Alfredo Vargas
Todos los recuerdos se abren en su mente mientras se acomoda, junto a sus fieles colaboradores, en el Dodge Brother que inicia su marcha en esa fresca mañana del 20 de julio de 1923.
El paisaje de aquel día lo atrapó de nuevo, sordo y mudo bajo el golpe brutal del sol áspero y metálico, espacio marchito y polvoriento, crepúsculo ambarino. Un escalofrío le había recorrido el cuerpo al volver la mirada al resto de sus hombres, ese grupo maltrecho, pelotón de un cementerio ambulante que parecía haber sido arrojado desde las entrañas de la tierra. Las pieles yermas, quemadas y sedientas por la falta de agua, metidas en esas ropas cenizas de tanto trasegar en medio de esas gredas tan muertas como ellos mismos. Hombres impulsados por su propia historia, con hijos, padres o mujeres que esperaban su regreso con ansia e ilusión. Soldados valientes, fieles guerrilleros, motivados por la fe en alcanzar un ideal de justicia en un país dividido y confuso, atrapado en una lucha cruel que los reducía a objetos dejados en el desamparo.
La huída señalaba su camino, como a los animales salvajes cuando son perseguidos y terminan acorralados, sin posibilidades reales de sobrevivir. Bajo el cielo traslúcido de aquel paisaje desérticos, sin ataduras pero prisioneros de la sorda batalla por alcanzar una libertad que les arrebató un poder inflexible y un entorno incierto.

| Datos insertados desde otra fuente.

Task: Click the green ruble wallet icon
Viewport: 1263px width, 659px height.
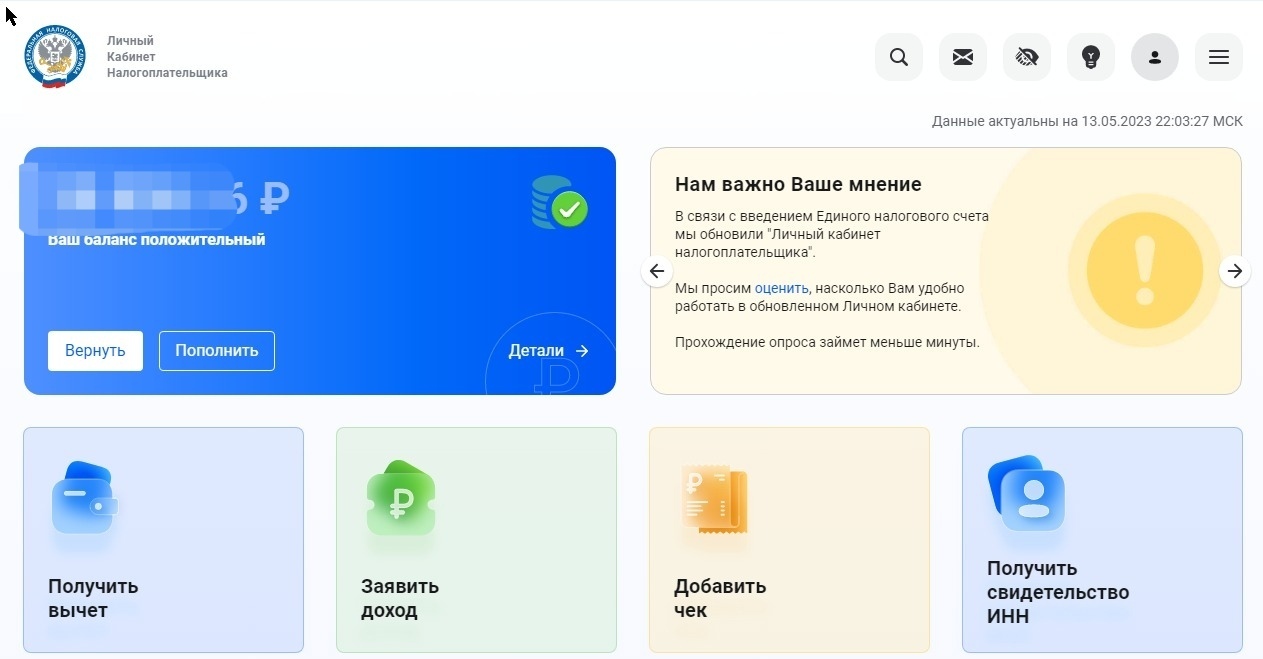Action: (x=401, y=499)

Y él, Francisco Villa, tan mortal como cualquier otro bajo la presión de un frágil destino, aún se preguntaba entonces qué palabras debía utilizar para levantar el ánimo de los suyos, para que de su garganta saliese la respuesta salvadora, como aquéllas que en el pasado le sirvieron para alentar arduos enfrentamientos e infundirles valor frente al enemigo. ¿Con qué mano acariciar su noble devoción y decir, sin el menor asomo de duda, que la paz estaba segura?
Había levantado la mirada, pero las aves de rapiña que volaban sobre sus cabezas le hicieron pensar que podían ser un augurio maligno, un símbolo nefasto que su mente edificaba en medio de aquella opresión viva. La muerte pareció mirarlo de frente. Aunque se trata del destino inevitable y se halla acechando, a punto de caer encima, imaginarla cuando el miedo asoma, cuando el temor ronda la conciencia, es una tortura. Quizás estos pensamientos, suspendidos del desasosiego, como detenidos en el tiempo, marcan el término de la propia vida.
Una voz lo había sacado de aquellas ideas. El sonido fue una invocación salvadora. Hizo un esfuerzo por voltear, pero el polvo metido entre el abultado bigote le hizo estornudar. Un acto involuntario, una señal de su cuerpo que lo clavaba a la vida. Sacó su pañuelo y limpió el sudor que bajaba por la frente.
“Mi general, el prisionero no da más” aquella palabras parecían salir de un pesado sueño.
Entornó los ojos e intentó reconocer al oficial; le pareció que una luminosidad extraña lo circundaba, quizá fuera por el cansancio. Su mirada finalmente quedó puesta sobre Miguel Trillo, su brazo derecho y fiel amigo.
“Ese hombre no aguanta una legua más, mi general”. Aquel rostro ajado con los ojos hundidos y la voz reseca quedaron en espera de una respuesta.
Villa lo había mirado casi ausente, como si fuera la primera vez que lo mirara.
“Mi general” volvió a escuchar como si se tratara de una voz venida de un lejano recuerdo.
Se habían reagrupado luego de querer evitar un enfrentamiento con un cuartel menor del ejército. No hubiera querido tener un choque con ese asentamiento castrense. No tenía sentido, lo sabía bien. Cualquier escaramuza podría echar por los suelos la tregua que se negociaba con el gobierno federal. Pero estaba en la mitad del camino y cuando su gente ya se había alejado de aquel peligro, hubo un avance sorpresivo de las fuerzas allí estacionadas, que los atacaron y obligaron a responder. Las balas silbaron inevitablemente. Aquella celada fue hecha con premeditación, con el claro designio de alborotar el avispero y causó la caída de varios de sus hombres. El resto se internó a galope y en pleno descenso de la noche en lo profundo del desierto. Fueron perdiendo el camino, quedando atrapados en un mar de polvo. Y la única explicación de ese ataque imprevisto había sido la infiltración en sus planes, la traición de alguien metido dentro de sus tropas, no le cupo la menor duda.